Data to process:
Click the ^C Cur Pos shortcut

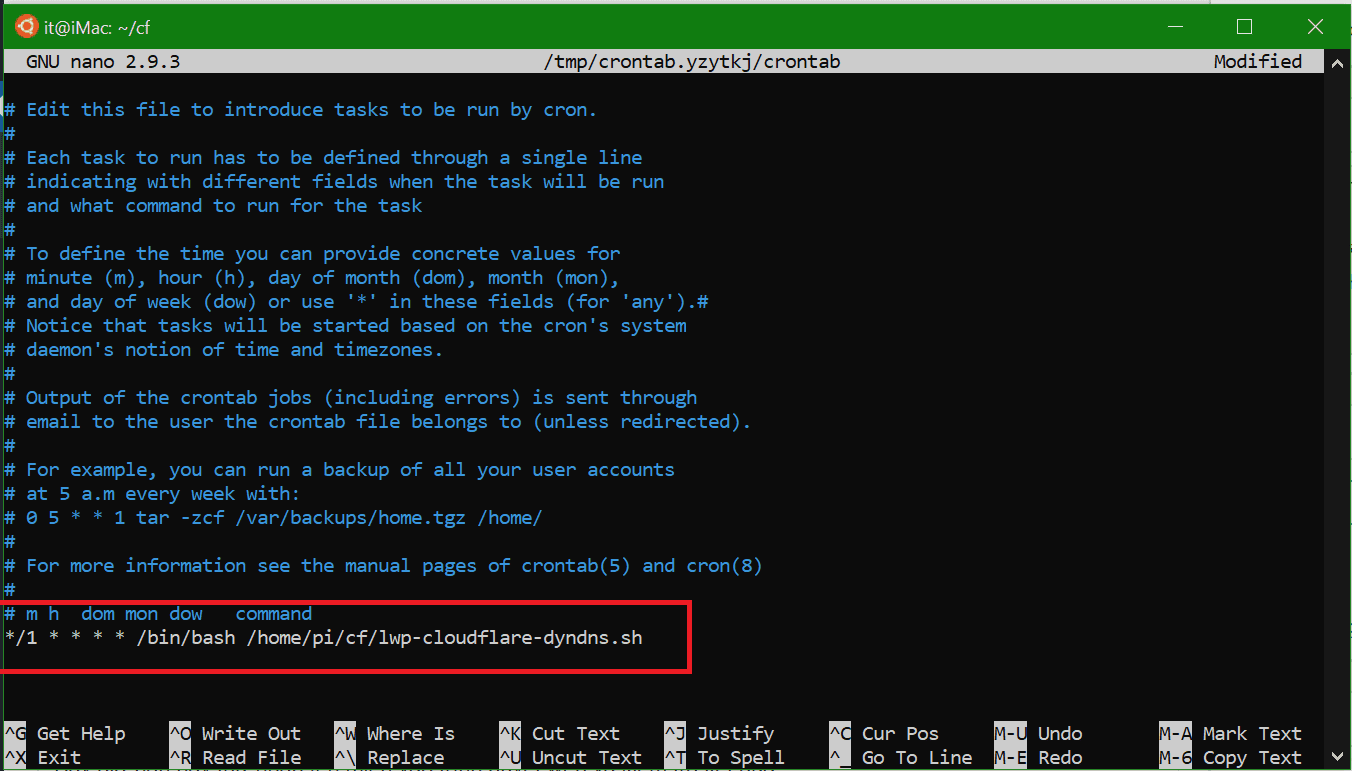[x=884, y=734]
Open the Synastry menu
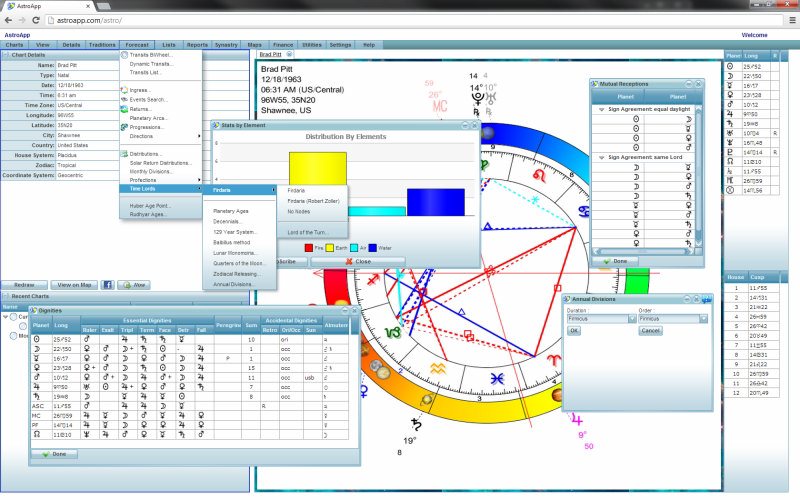 pyautogui.click(x=226, y=45)
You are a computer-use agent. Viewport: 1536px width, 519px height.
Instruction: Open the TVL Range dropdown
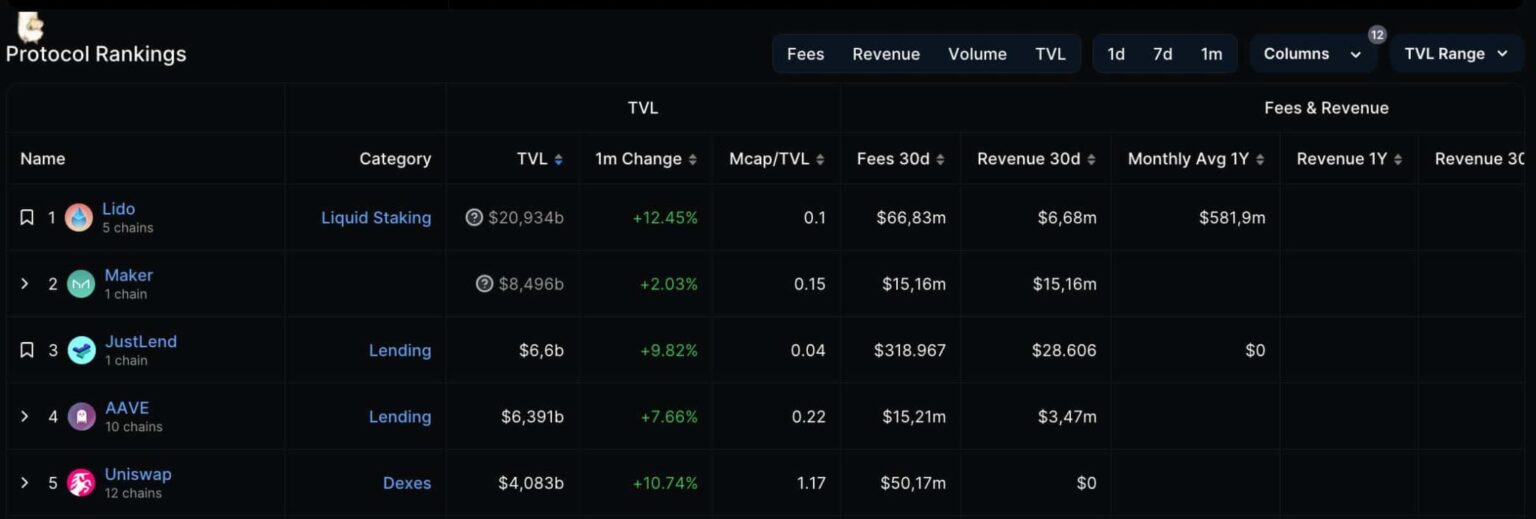point(1455,54)
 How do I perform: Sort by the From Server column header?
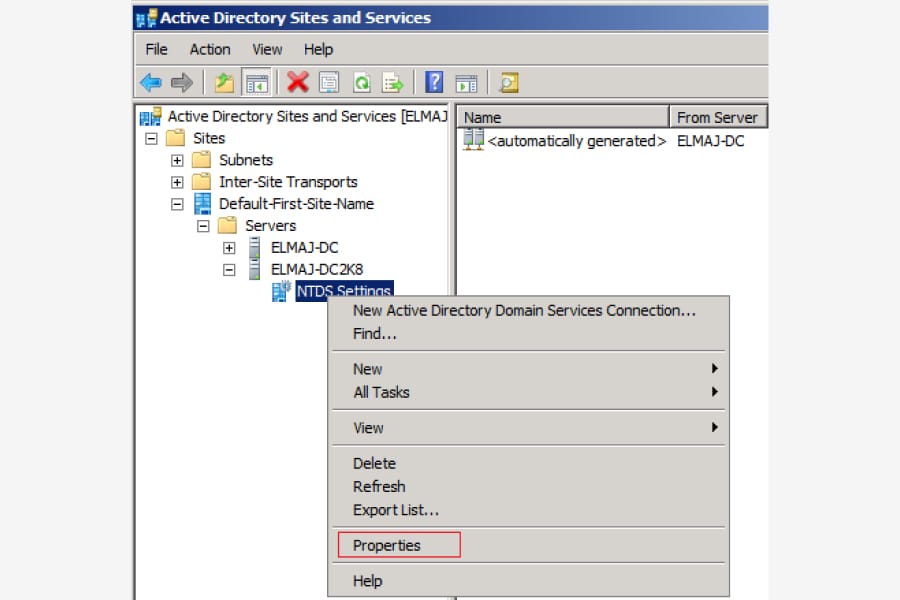(716, 117)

Your instructions:
Extract, character for character, every line from the one that holds "Open the Synastry menu" through the end of the entries above. Include both boundary lines and no pictures.

Completed task:
Open the Synastry menu
 pyautogui.click(x=226, y=45)
You are a computer-use agent. Viewport: 1536px width, 519px height.
Instruction: Open the TVL Range dropdown
point(1455,54)
 How do I perform: Sort by the From Server column header?
(716, 117)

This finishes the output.